Tips from the program, created under the 2010 Dodd-Frank financial reform law, came from all 50 states and from 49 countries, according to the SEC report.
"Whistleblowers are now coming forward who in the past might have remained silent," said former SEC assistant director Jordan Thomas, who now chairs the whistleblower representation practice at Labaton Sucharow in New York.
"The SEC whistleblower submissions could fully populate the SEC pipeline for several years," said Thomas, who helped form the current SEC whistleblower provisions.
The most common complaint category, roughly 18 percent of those filed, related to corporate disclosures and financials. Offering fraud and manipulation were the second and third most common complaint categories.
California, with 435 tips, was the U.S. state where the most tips originated, followed by New York, which had 246 tips. Among those from outside countries, the most originated in United Kingdom, which had 74 tips, followed by Canada, which had 46.
SEC Chairman Mary Schapiro called the program a "valuable tool" in helping to ferret out financial fraud.
"When insiders provide us with high-quality road maps of fraudulent wrongdoing, it reduces the length of time we spend investigating and saves the agency substantial resources," Schapiro said in a statement.
Under the Dodd-Frank Act, the SEC can compensate whistleblowers whose tips about possible securities law violations lead to an SEC enforcement action with more than $1 million in monetary sanctions.
The SEC can pay the whistleblower 10 to 30 percent of the sanctions collected.
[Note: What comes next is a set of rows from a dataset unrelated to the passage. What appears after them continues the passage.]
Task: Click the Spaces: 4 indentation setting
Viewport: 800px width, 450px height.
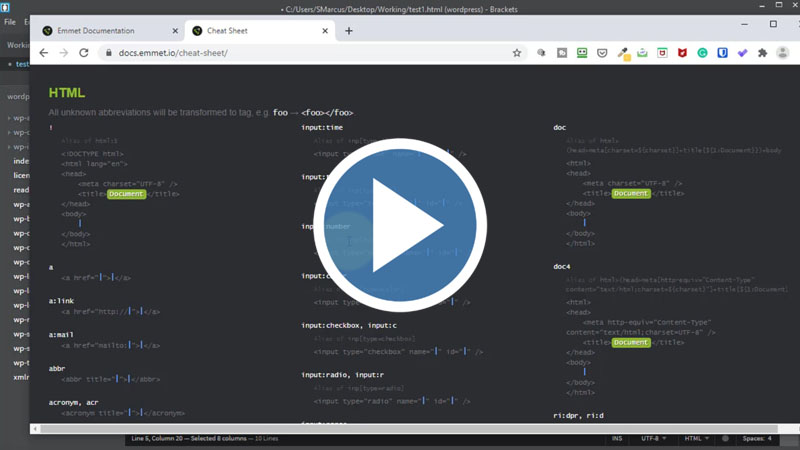Action: pyautogui.click(x=756, y=438)
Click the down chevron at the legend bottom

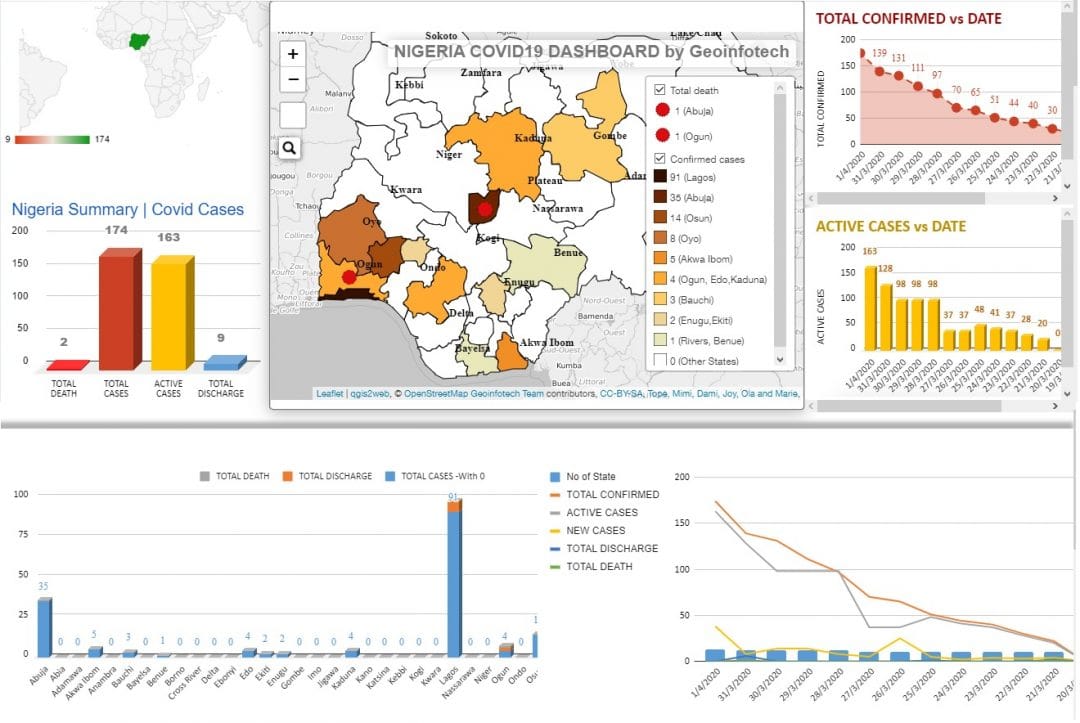[779, 358]

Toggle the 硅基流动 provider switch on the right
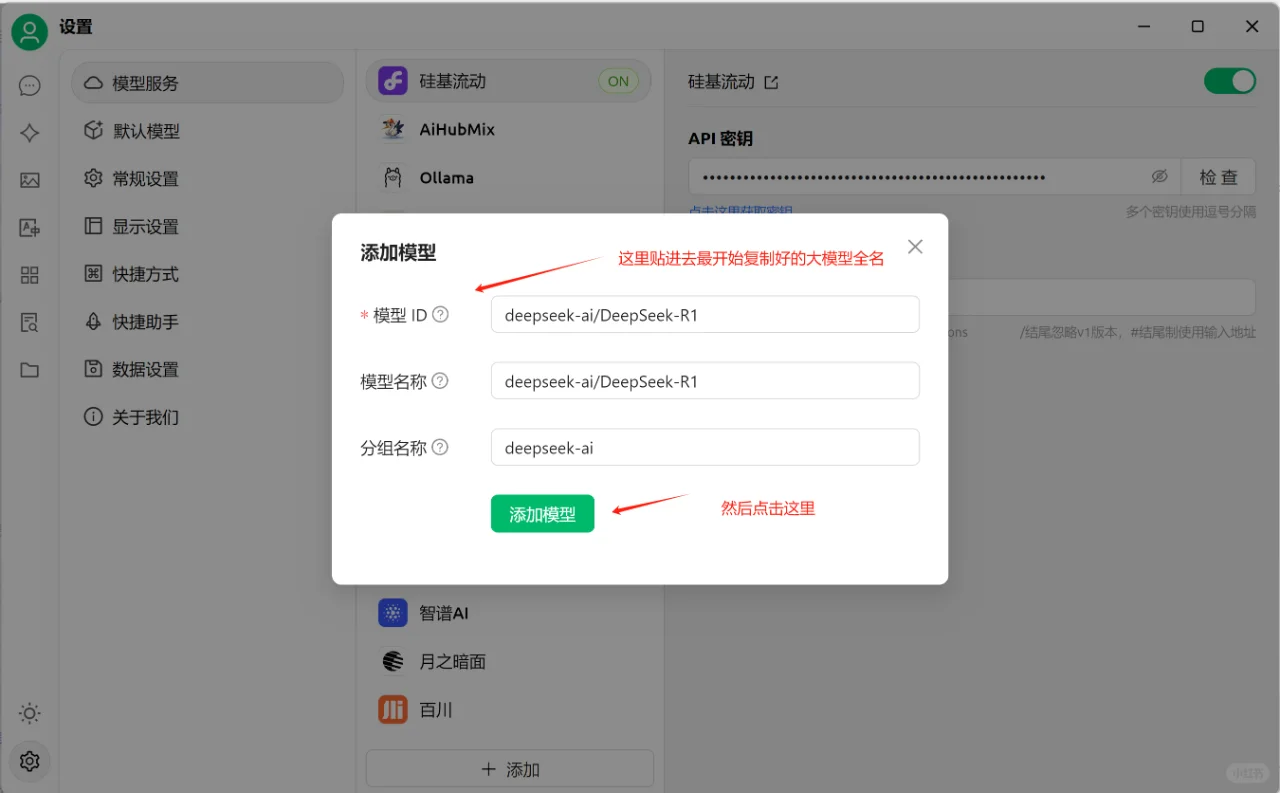tap(1230, 81)
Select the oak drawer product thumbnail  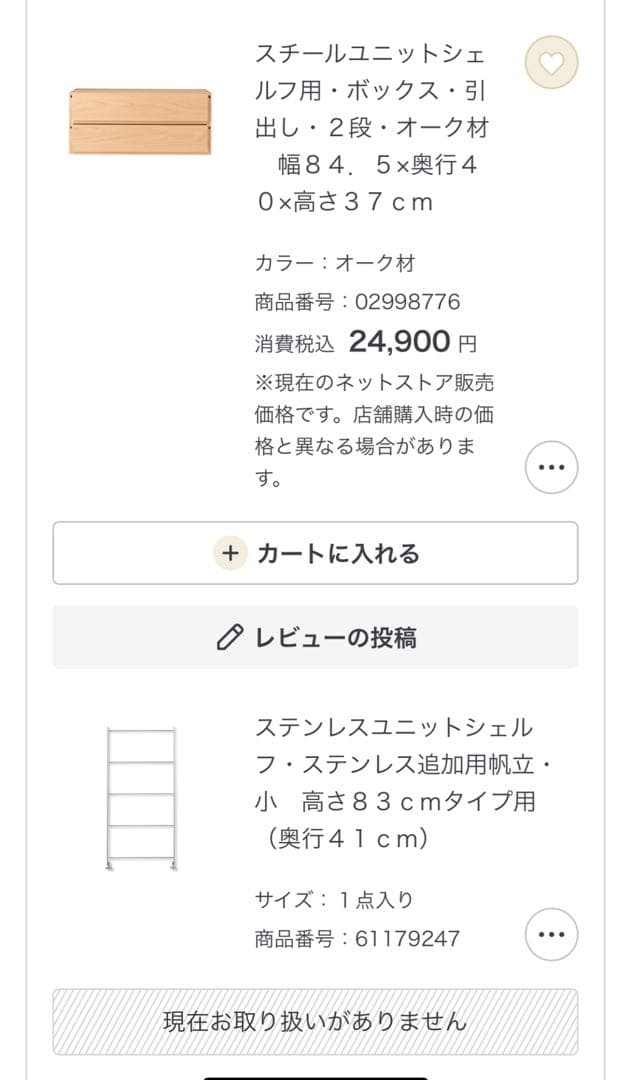[x=140, y=118]
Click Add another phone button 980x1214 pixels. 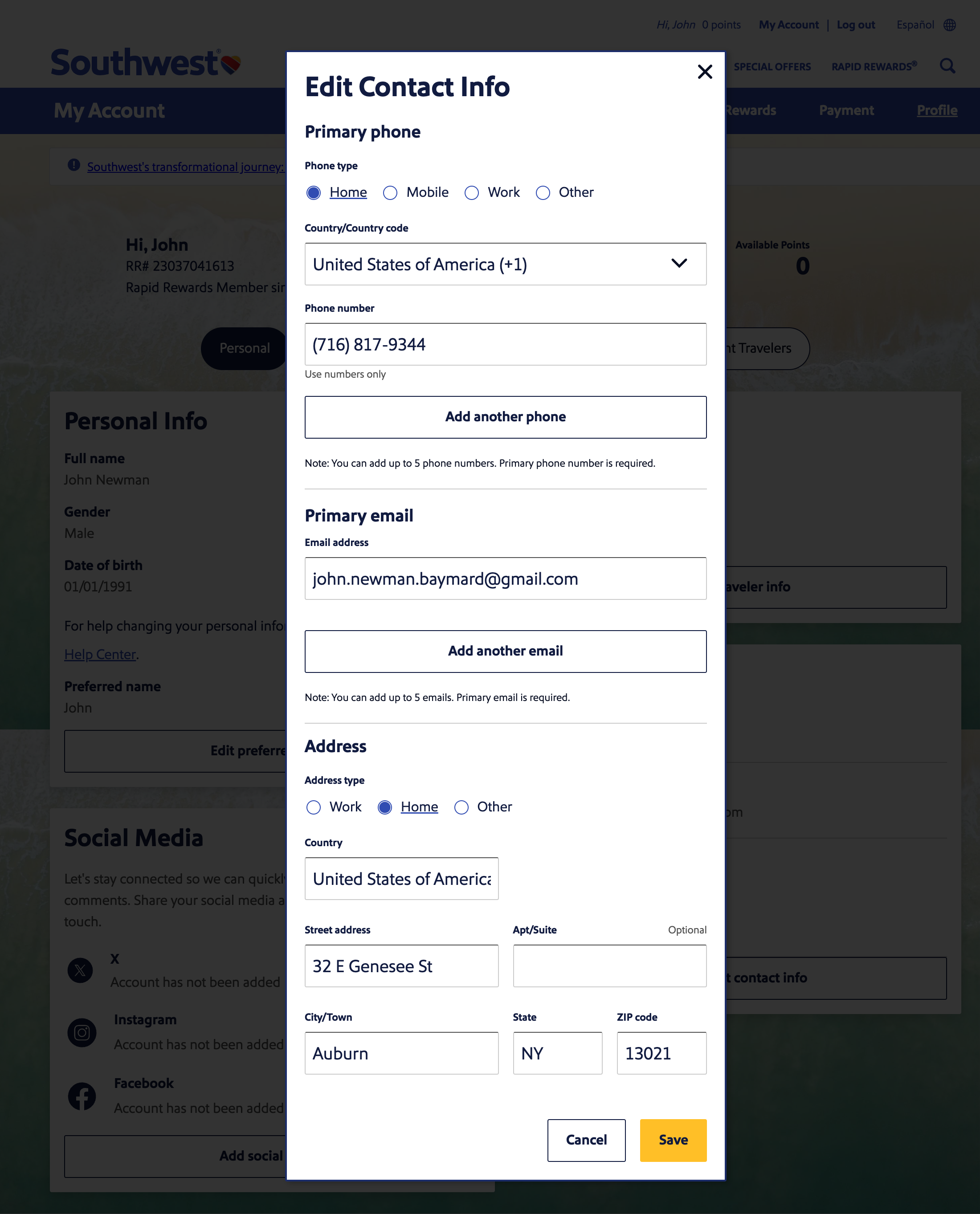[x=505, y=417]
That could mean a payout of $100,000 to $300,000 for the collection of a $1 million sanction.
In August, the SEC said it approved a reward of nearly $50,000 for a whistleblower who turned over documents and other information to help stop a multi-million dollar fraud, the first award in the program.
The tipster received 30 percent of about $150,000 collected so far, out of more than $1 million in sanctions imposed.
The U.S. government's fiscal year ended on September 30.